In a D-SII framework that will come into effect on 1 January 2024, MAS also shared the inaugural list of four D-SIIs namely AIA Singapore Private Limited, Income Insurance Limited, Prudential Assurance Company Singapore (Pte) Limited, and Great Eastern Life Assurance Company Limited.

Under the new framework, D-SIIs will be required to hold a 25% capital add-on, which will increase their Common Equity Tier 1 (CET1) and Tier 1 capital requirements. This add-on replaces the 25% high impact surcharge that was applicable to D-SIIs under the previous framework.

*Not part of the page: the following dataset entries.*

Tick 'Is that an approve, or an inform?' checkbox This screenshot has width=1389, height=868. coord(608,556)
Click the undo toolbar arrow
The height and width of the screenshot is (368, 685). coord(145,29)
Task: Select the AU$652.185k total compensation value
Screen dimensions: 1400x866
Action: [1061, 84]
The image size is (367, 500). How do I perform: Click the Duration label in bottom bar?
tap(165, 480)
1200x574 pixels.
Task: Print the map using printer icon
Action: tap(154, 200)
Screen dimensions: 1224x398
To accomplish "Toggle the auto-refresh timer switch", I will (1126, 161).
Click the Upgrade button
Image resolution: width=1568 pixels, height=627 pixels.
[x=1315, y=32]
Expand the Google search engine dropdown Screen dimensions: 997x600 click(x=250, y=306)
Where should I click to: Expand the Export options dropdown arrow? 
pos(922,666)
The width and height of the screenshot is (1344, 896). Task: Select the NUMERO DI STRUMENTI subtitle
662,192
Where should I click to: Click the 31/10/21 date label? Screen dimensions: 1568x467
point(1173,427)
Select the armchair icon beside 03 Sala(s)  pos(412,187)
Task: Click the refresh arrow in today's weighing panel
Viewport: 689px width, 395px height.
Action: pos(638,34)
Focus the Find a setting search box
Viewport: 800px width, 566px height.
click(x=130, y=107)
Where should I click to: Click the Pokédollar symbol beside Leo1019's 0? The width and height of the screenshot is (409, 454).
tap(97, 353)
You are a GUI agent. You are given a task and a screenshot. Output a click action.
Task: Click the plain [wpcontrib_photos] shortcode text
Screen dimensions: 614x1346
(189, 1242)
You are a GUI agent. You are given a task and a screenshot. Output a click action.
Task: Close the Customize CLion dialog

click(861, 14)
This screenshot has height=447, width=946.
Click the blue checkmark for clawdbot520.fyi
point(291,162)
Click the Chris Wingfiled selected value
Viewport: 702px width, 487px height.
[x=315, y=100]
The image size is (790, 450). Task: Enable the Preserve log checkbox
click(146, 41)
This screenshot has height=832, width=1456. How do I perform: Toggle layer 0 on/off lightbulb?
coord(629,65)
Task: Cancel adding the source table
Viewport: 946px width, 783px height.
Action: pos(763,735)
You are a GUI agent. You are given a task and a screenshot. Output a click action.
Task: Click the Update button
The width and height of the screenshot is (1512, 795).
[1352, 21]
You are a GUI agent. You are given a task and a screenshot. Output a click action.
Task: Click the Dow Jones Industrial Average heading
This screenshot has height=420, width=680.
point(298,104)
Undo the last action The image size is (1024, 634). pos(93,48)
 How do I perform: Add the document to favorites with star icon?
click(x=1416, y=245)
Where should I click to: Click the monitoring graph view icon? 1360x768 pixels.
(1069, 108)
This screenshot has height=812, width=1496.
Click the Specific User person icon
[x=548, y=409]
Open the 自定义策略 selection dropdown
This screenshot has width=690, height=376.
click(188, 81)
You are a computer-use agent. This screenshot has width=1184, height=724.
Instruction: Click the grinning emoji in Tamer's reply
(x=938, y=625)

CET1 capital represents the highest quality capital which includes paid-up capital, retained earnings, insurance funds surpluses and more. Meanwhile, Tier 1 capital comprises CET1 capital and Additional Tier 1 capital instruments.

MAS said that the higher capital requirements will help to ensure timely and orderly restructuring or exit of an insurer if it fails, so as to minimise impact to the financial system and economy.

Hern Shin Ho

Ho Hern Shin

Ho Hern Shin, Deputy Managing Director (Financial Supervision), MAS, said,

“Enhancing the D-SII framework is part of MAS’ continuous efforts to strengthen the resilience of Singapore’s financial sector.

It ensures that domestic systemically important insurers are subject to higher regulatory standards and closer supervision.”